Fully disabling means you must manage context manually, otherwise you'll encounter unrecoverable prompt_too_long errors when the context window is exhausted.

9.7.6 Understanding Post-Compaction "Forgetting"

What the model "forgets" after compaction depends entirely on what the 9-section summary template covers. The types of information most easily lost:

  1. Precise code diffs: While the template requests "full code snippets," extremely long diff lists get truncated
  2. Specific reasons for rejected approaches: The template focuses on "what was done," with weaker coverage of "why something wasn't done"
  3. Subtle preferences from early conversation: If you mentioned "don't use lodash" once at the start, this may disappear after multiple compactions

Mitigation strategy: Write critical constraints into CLAUDE.md (unaffected by compaction), or explicitly list information to preserve in compaction instructions.
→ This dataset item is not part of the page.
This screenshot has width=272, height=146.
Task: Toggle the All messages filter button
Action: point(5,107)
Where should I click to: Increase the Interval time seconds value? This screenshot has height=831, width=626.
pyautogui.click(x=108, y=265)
9.7.7 Recovery After Circuit Breaker Trips

If you notice the model no longer auto-compacts (circuit breaker tripped after 3 consecutive failures), you can:

  1. Manually run /compact to attempt compaction
  2. If that still fails, start a new session — in some cases the context is beyond recovery

9.8 Summary

Auto-compaction is one of Claude Code's most critical context management mechanisms, and its design reflects several important engineering principles:

  1. Multi-layer buffering: 20K output reservation + 13K buffer + 3K blocking hard limit — three lines of defense ensure the system never overflows under any race condition
  2. Progressive degradation: Session Memory compaction -> traditional compaction -> PTL retry -> circuit breaker — each layer is a fallback for the one above
  3. Observability: tengu_compact, tengu_compact_failed, tengu_compact_ptl_retry — three telemetry events covering success, failure, and retry paths
  4. User controllability: Environment variable overrides, custom compaction instructions, manual /compact command — giving advanced users sufficient control

The next chapter will explore the post-compaction file state preservation mechanism — compaction can "forget" conversation history, but it shouldn't "forget" which files it's editing.
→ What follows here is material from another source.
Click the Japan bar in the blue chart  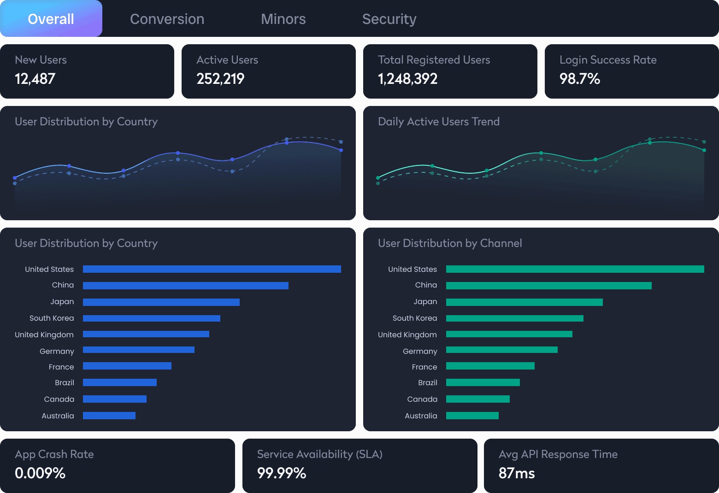click(161, 302)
Version Evolution: v2.1.91 Changes

The following analysis is based on v2.1.91 bundle signal comparison, combined with v2.1.88 source code inference.
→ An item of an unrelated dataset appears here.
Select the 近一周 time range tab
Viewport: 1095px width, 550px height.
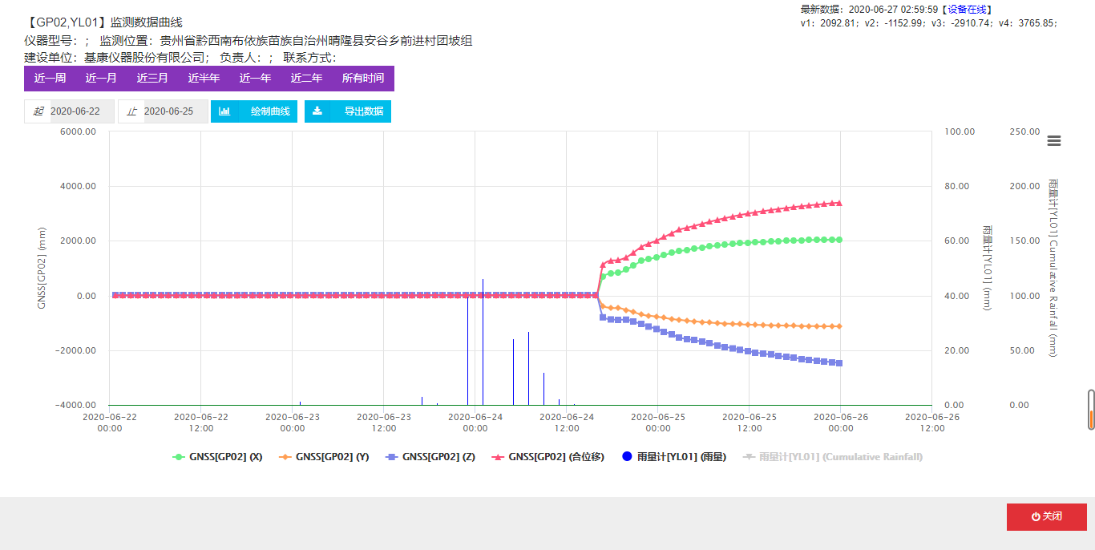click(x=50, y=79)
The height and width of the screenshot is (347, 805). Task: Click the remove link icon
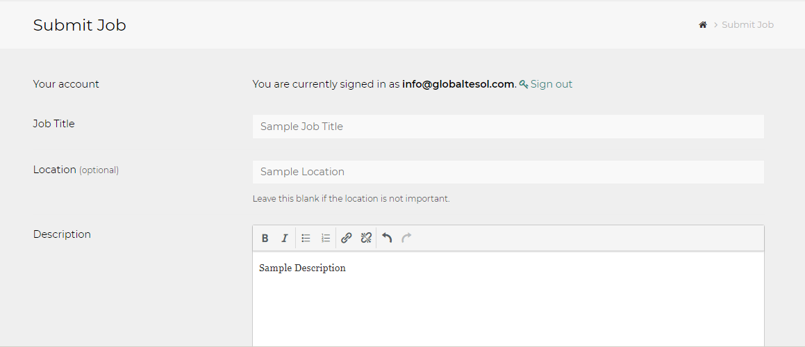pyautogui.click(x=366, y=239)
File State Staleness Detection

v2.1.91's sdk-tools.d.ts adds a new staleReadFileStateHint field:

staleReadFileStateHint?: string;
// Model-facing note listing readFileState entries whose mtime bumped
// during this command (set when WRITE_COMMAND_MARKERS matches)

This means that during tool execution, if a Bash command modifies a previously read file, the system attaches a staleness hint to the tool result, informing the model that "file A you previously read has been modified." This complements the post-compaction file state preservation mechanism described in this chapter — compaction addresses "long-term memory," while staleness hints address "single-turn immediacy."